Disclosure: Dr. Rangan reports no relevant financial disclosures.

PERSPECTIVE

Matthew Greenhawt
Matthew
Greenhawt

Mold is a ubiquitous indoor and outdoor environmental allergen that most individuals are exposed to on a daily basis. We are exposed to these indoors on a daily basis (most without any awareness of the exposure, given how common this is in the environment), as well as outdoors except when the ground is frozen and covered with snow.

The term “black mold” is often a source of confusion and unnecessary worry for patients. The case report from Cleveland with Stachybotrys atra represents the exception, not the rule, and no other such similar cases have been reported. In fact, most people who are exposed to so-called “black mold” suffer no symptoms at all, because most mold appears black and few of these colonies are Stachybotrys. Unfortunately there is a hysteria associated with this term and a connotation that this is somehow highly toxic. Instead, it is easier to focus on mold’s most notorious health problem — allergic disease. The highest risk groups for mold exposure are those who are allergic or have allergic asthma. Mold exposure has been proven to exacerbate both allergic rhinitis and asthma, and sensitive patients are generally placed on prophylactic medication therapy (eg, antihistamines, nasal or inhaled steroids) and/or allergen immunotherapy.
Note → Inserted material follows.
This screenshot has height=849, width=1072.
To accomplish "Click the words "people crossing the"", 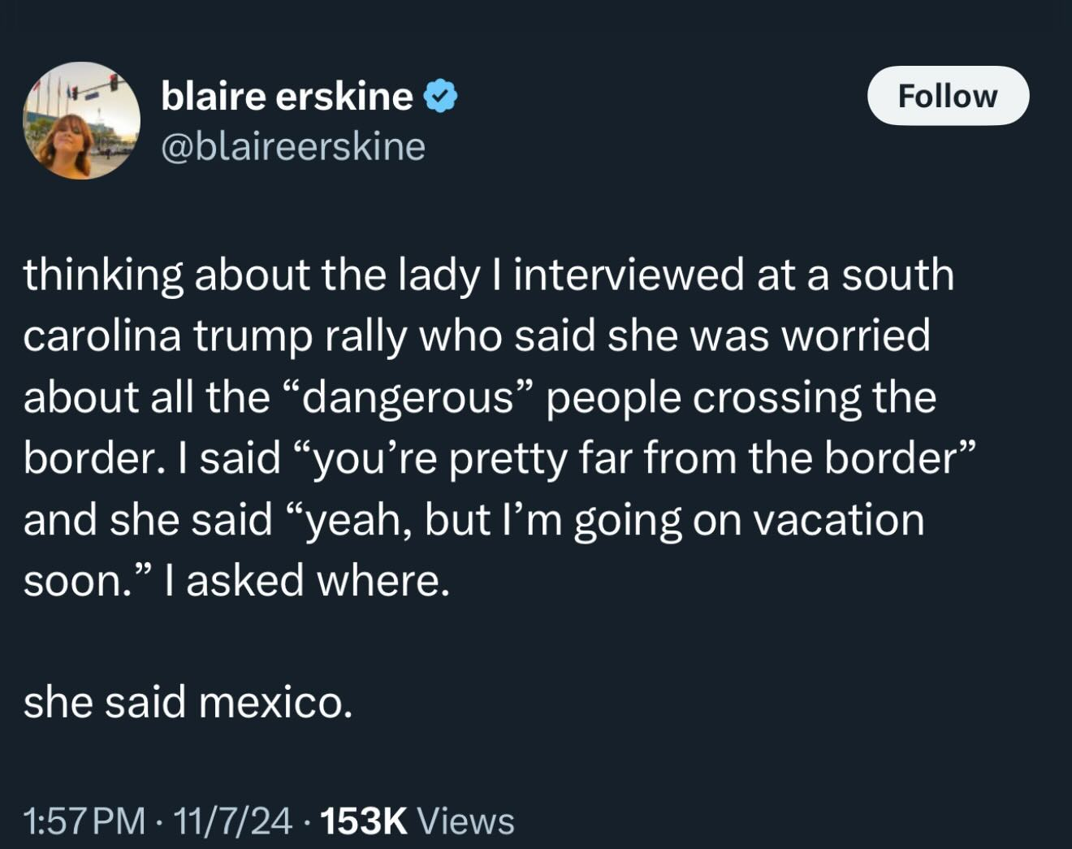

While there have been numerous reports of the so-called phenomenon of “sick building syndrome,” this is rare and exceptionally difficult to prove. Other mold-related immunologic conditions, such as allergic bronchopulmonary aspergillosis, occupation asthma or allergic fungal sinusitis, can arise. However, these tend to be rare, and related to specific medical conditions (eg, nasal polyps, chronic lung disease, asthma or cystic fibrosis) or to specific occupations (eg, farm/silo workers, home remodeling/construction).

As was mentioned by the presenter, mold abatement is relatively simple, and can be accomplished with bleach and water. For patients where there is a concern for mold-triggered or mold-attributed respiratory symptoms, consultation with a board-certified allergist/immunologist is recommended for testing and assistance with appropriate treatment.

Matthew J. Greenhawt, MD
Infectious Diseases in Children Editorial Board

Disclosure: Dr. Greenhawt reports no relevant financial disclosures.

For more information:

  • Rangan C. Mold myths and fungal fallacies: sorting out “toxic mold.” Presented at: 24th Annual Infectious Diseases in Children Symposium; Nov. 19-20, 2011; New York.